── Data in this exercise ──

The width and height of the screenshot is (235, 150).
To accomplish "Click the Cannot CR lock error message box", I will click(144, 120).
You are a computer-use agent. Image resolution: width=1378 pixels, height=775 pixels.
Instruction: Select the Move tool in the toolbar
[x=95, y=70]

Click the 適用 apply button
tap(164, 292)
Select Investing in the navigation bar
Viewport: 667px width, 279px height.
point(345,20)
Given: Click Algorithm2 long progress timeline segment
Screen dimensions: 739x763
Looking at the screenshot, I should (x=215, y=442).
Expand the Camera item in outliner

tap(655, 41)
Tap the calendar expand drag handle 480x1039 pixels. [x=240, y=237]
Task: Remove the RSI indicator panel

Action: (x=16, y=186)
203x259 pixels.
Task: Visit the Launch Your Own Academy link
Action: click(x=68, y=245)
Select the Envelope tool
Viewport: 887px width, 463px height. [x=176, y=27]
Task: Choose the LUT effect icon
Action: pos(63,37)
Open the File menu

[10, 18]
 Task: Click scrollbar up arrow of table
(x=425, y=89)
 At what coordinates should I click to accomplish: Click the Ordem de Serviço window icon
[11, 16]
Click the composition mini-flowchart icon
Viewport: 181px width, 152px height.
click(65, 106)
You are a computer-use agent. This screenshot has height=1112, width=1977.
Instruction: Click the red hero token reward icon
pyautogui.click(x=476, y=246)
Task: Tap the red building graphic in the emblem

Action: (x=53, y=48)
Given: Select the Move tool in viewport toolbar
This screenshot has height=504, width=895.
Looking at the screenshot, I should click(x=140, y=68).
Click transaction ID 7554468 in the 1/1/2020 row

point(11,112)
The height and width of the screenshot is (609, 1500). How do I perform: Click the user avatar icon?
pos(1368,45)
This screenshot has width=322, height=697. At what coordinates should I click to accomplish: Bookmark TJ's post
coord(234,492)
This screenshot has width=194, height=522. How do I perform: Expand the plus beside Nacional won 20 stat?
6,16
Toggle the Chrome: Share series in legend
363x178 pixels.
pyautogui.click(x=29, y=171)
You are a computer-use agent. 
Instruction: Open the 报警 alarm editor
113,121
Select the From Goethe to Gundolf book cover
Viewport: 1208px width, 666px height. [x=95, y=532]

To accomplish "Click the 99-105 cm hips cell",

───

What this task involves. Edit all the lines above so that every "Move tool" becomes "Hand tool", and change nothing else.

Completed task.
The width and height of the screenshot is (235, 150).
To accomplish "Click the Cannot CR lock error message box", I will click(144, 120).
You are a computer-use agent. Image resolution: width=1378 pixels, height=775 pixels.
Instruction: Select the Hand tool in the toolbar
[x=95, y=70]

Click the 適用 apply button
tap(164, 292)
Select Investing in the navigation bar
Viewport: 667px width, 279px height.
point(345,20)
Given: Click Algorithm2 long progress timeline segment
Screen dimensions: 739x763
Looking at the screenshot, I should (x=215, y=442).
Expand the Camera item in outliner

tap(655, 41)
Tap the calendar expand drag handle 480x1039 pixels. [x=240, y=237]
Task: Remove the RSI indicator panel

Action: (x=16, y=186)
203x259 pixels.
Task: Visit the Launch Your Own Academy link
Action: click(x=68, y=245)
Select the Envelope tool
Viewport: 887px width, 463px height. [x=176, y=27]
Task: Choose the LUT effect icon
Action: pos(63,37)
Open the File menu

[10, 18]
 Task: Click scrollbar up arrow of table
(x=425, y=89)
 At what coordinates should I click to accomplish: Click the Ordem de Serviço window icon
[11, 16]
Click the composition mini-flowchart icon
Viewport: 181px width, 152px height.
click(65, 106)
You are a computer-use agent. This screenshot has height=1112, width=1977.
Instruction: Click the red hero token reward icon
pyautogui.click(x=476, y=246)
Task: Tap the red building graphic in the emblem

Action: (x=53, y=48)
Given: Select the Hand tool in viewport toolbar
This screenshot has height=504, width=895.
Looking at the screenshot, I should click(x=140, y=68).
Click transaction ID 7554468 in the 1/1/2020 row

point(11,112)
The height and width of the screenshot is (609, 1500). How do I perform: Click the user avatar icon?
pos(1368,45)
This screenshot has width=322, height=697. At what coordinates should I click to accomplish: Bookmark TJ's post
coord(234,492)
This screenshot has width=194, height=522. How do I perform: Expand the plus beside Nacional won 20 stat?
6,16
Toggle the Chrome: Share series in legend
363x178 pixels.
pyautogui.click(x=29, y=171)
You are a computer-use agent. 
Instruction: Open the 报警 alarm editor
113,121
Select the From Goethe to Gundolf book cover
Viewport: 1208px width, 666px height. [x=95, y=532]

To accomplish "Click the 99-105 cm hips cell",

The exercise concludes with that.